A volumetric and craniometric analysis of cranial base differences in unicoronal craniosynostosis
Daniel Mazzaferro, MBA, Ari Wes, BA, Sanjay Naran, MD, Ian C. Hoppe, MD, Scott Bartlett, MD, Jesse Taylor, MD.
The Children's Hospital of Philadelphia, Philadelphia, PA, USA.
BACKGROUND: We hypothesized that patients with unicoronal craniosynostosis (UCS) have deviation of the vault, cranial base, and face resulting in significant differences in skull base morphology and segmental cranial vault volume relative to non-affected controls.
METHODS: UCS patients were collected from our IRB-approved, prospective, craniofacial registry; controls were from a trauma registry. Mimics® software was used to compare those with UCS to controls for a series of standardized craniometric angles and distances. A segmented volumetric analysis of anterior, middle, and posterior cranial fossae was performed, as well.

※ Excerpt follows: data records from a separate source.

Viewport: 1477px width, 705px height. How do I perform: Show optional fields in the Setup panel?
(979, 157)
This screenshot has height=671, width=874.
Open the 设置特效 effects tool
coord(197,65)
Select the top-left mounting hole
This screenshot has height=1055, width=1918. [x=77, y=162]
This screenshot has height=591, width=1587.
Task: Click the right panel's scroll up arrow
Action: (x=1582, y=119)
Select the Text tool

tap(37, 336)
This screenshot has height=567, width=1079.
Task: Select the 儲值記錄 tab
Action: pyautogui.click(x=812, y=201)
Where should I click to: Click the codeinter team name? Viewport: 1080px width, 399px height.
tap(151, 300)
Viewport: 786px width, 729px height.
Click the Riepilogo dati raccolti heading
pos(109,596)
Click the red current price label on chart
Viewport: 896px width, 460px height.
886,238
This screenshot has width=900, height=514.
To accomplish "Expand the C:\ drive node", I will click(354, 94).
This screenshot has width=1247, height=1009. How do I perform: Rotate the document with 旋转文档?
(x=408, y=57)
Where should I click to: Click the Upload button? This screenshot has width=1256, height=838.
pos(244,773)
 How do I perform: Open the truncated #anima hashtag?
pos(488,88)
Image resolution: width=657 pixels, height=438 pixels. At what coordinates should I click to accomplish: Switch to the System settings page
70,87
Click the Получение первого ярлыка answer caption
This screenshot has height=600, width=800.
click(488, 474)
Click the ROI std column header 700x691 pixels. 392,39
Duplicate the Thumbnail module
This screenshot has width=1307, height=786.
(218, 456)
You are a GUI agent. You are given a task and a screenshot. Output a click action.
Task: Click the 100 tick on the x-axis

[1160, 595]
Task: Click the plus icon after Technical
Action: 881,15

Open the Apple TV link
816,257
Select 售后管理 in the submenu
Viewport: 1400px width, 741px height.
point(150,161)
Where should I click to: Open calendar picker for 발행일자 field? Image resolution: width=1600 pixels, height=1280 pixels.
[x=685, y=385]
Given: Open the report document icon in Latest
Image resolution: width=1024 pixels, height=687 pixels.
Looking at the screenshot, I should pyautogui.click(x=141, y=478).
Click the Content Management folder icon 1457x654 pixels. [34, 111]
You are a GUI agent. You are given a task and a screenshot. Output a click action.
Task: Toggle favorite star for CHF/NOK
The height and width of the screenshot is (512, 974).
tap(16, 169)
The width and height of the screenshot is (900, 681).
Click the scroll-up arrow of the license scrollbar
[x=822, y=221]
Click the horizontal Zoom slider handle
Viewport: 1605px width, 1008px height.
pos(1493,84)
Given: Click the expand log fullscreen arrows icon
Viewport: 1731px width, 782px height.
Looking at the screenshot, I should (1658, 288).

RESULTS: The study included 18 patients with UCS and 19 controls. Nearly all angles measured between the synostosed side of UCS and control patients—posterior fossa deflection angle, petrous ridge angle, external acoustic meatus angle, articular fossa angle, and bifrontal angle—were significantly different (p<0.002) (Table 1). Overall cranial vault volume did not differ between UCS and controls (p= 0.250). Three volumetric ratios comparing the synostosed side to the contralateral were significantly less than controls: anterior (0.44±0.03 vs. 0.5±0.01, p<0.001), middle (0.45±0.02 vs. 0.5±0.02, p<0.001), posterior (0.46±0.02 vs. 0.50±0.02, p<0.001). The ratio of total middle volume to total cranial volume was larger in UCS patients vs. controls, but the posterior ratio was smaller: anterior (0.13±0.02 vs. 0.12±0.02, p=0.545), middle (0.50±0.05 vs. 0.42±0.04, p=0.001), posterior (0.37±0.05 vs. 0.45±0.03, p=0.001) (Figure 1).
CONCLUSIONS: This study provides quantitative evidence of the degree of angulation and torsion of the cranial base in UCS and its profound effect on volumetric differences in the cranial vault, with significant restriction on the synostosed side and compensatory expansion on the non-synostosed side. Future work will focus on the effects of volumetric differences on cerebral architecture and postoperative volumetric changes.